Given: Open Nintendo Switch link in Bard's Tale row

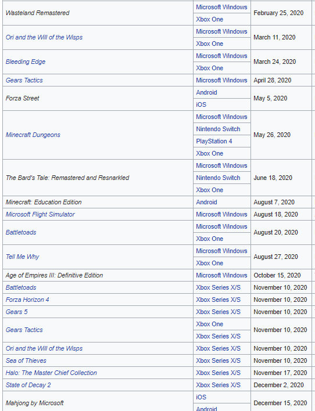Looking at the screenshot, I should [x=218, y=178].
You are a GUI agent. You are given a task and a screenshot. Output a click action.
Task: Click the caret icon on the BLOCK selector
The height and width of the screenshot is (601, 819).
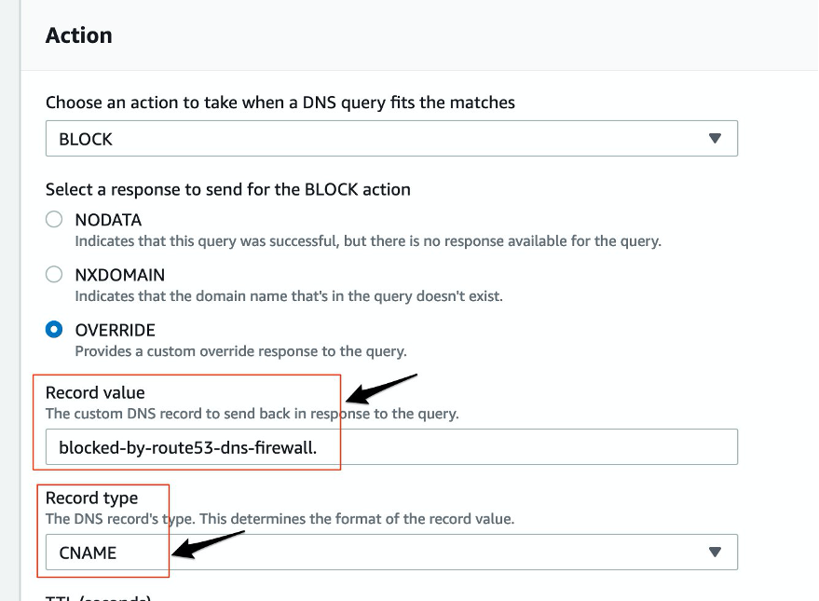click(715, 137)
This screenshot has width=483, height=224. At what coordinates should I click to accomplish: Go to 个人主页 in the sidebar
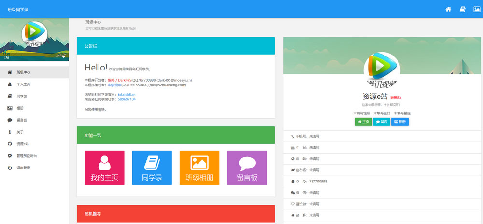tap(23, 84)
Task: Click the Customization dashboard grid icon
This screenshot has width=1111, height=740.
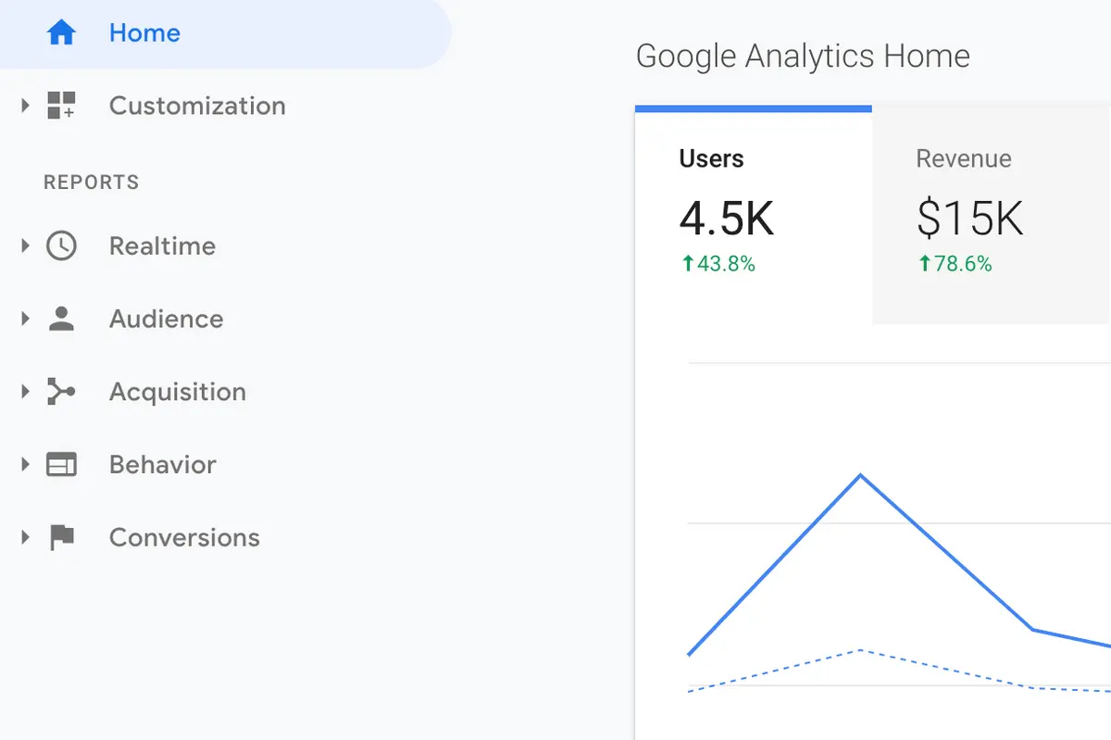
━━━━━━━━━━━━━━━━━━━━
[Your objective]
Write out the whole listing exactly, and drop the pictures.

[Answer to the exercise]
Given: Open Nintendo Switch link in Bard's Tale row

Looking at the screenshot, I should [x=218, y=178].
You are a GUI agent. You are given a task and a screenshot. Output a click action.
Task: Click the caret icon on the BLOCK selector
The height and width of the screenshot is (601, 819).
click(715, 137)
This screenshot has width=483, height=224. At what coordinates should I click to accomplish: Go to 个人主页 in the sidebar
tap(23, 84)
Task: Click the Customization dashboard grid icon
This screenshot has width=1111, height=740.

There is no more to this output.